> **Assigned task A**
Repeat a section of the numbered list of observations word for word, beginning at the words that contain "6. I wish I" and stopping after "other than me.".
> **Assigned task B**
Go on with the numbered list of observations from the point where it stops.

> **Extracted text**

========

1. The good thing about watching an "important football game" in which you secretly believe that both teams are over-rated is that you will usually be proven right on one or both counts.
2. The news from southeast Asia remains sobering and stark, but I cannot help but feel that amid all the horrible heart-break and stunning sad news, individuals can make a tremendous difference--for good as well as for ill.
3. The time to make an optometrist appointment is when you don't even have the pretense of using the "reading" portion of the glasses anymore.
4. Over two weeks with this cough. I suppose I must see a doctor about medicine and causes and effects soon. I hope it is not some kind of walking pneumonia or something, although that is a catchy phrase.
5. Remind me not to invite Amber Frey to any open houses for congenial intellectuals that I host.
6. I wish I were riding in a Triumph Spitfire with the top down on a foggy, warm May night.
7. Today everyone in the line at the restaurant got the "All You Can Eat" ribs special, other than me.

========

[Collected data entries]
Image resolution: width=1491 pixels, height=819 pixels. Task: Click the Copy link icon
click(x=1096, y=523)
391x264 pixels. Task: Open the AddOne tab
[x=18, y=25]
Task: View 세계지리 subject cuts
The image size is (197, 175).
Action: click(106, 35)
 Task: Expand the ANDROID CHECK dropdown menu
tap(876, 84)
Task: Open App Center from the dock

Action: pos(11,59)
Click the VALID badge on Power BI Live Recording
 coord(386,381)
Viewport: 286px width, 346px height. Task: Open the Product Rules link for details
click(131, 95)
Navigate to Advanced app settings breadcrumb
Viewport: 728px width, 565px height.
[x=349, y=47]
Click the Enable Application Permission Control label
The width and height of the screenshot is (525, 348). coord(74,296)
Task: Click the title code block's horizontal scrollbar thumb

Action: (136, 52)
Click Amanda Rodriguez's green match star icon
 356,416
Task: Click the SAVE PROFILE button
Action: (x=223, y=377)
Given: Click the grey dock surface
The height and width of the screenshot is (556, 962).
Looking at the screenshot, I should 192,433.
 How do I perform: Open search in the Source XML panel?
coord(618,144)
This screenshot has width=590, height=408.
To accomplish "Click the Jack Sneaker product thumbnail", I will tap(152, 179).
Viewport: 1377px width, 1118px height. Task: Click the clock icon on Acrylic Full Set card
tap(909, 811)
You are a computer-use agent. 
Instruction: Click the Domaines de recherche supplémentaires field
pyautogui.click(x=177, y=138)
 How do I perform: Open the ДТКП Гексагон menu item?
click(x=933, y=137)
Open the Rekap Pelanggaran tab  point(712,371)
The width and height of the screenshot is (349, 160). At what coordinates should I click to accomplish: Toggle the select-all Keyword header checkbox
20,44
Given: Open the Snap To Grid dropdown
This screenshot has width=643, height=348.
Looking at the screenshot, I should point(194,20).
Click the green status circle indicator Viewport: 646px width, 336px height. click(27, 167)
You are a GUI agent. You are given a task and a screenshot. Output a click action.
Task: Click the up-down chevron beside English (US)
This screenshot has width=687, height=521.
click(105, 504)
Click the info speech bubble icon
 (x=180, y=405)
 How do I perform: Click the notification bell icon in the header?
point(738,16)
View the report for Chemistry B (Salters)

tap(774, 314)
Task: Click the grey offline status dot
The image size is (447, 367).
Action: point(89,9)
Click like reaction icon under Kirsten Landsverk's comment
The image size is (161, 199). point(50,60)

========

> **Written answer A**
6. I wish I were riding in a Triumph Spitfire with the top down on a foggy, warm May night.
7. Today everyone in the line at the restaurant got the "All You Can Eat" ribs special, other than me.

> **Written answer B**
8. I'm puzzled by people who rank Jane Austen as only a minor author.
9. I have had an inordinate amount of fun with a dollar store hand-held video game which plays only the game of "Texas Hold 'Em", which, if you ask me, is a far better past-time than actual gambling involving thousands of dollars at a time. One of the imaginary robot players is a wild 'un, raising bets prodigiously, and then folding when the bluff fails to work.
10. I am focusing on a chess opening repertoire based on the Philidor, the Old Indian, and the Old Indian Attack. Its virtues? Similar pawn patterns, a modest beginning, and a wonderful, cramped slithery look to the formations. The disadvantages? Trying not to be the clever python who got squeezed to death by the rat.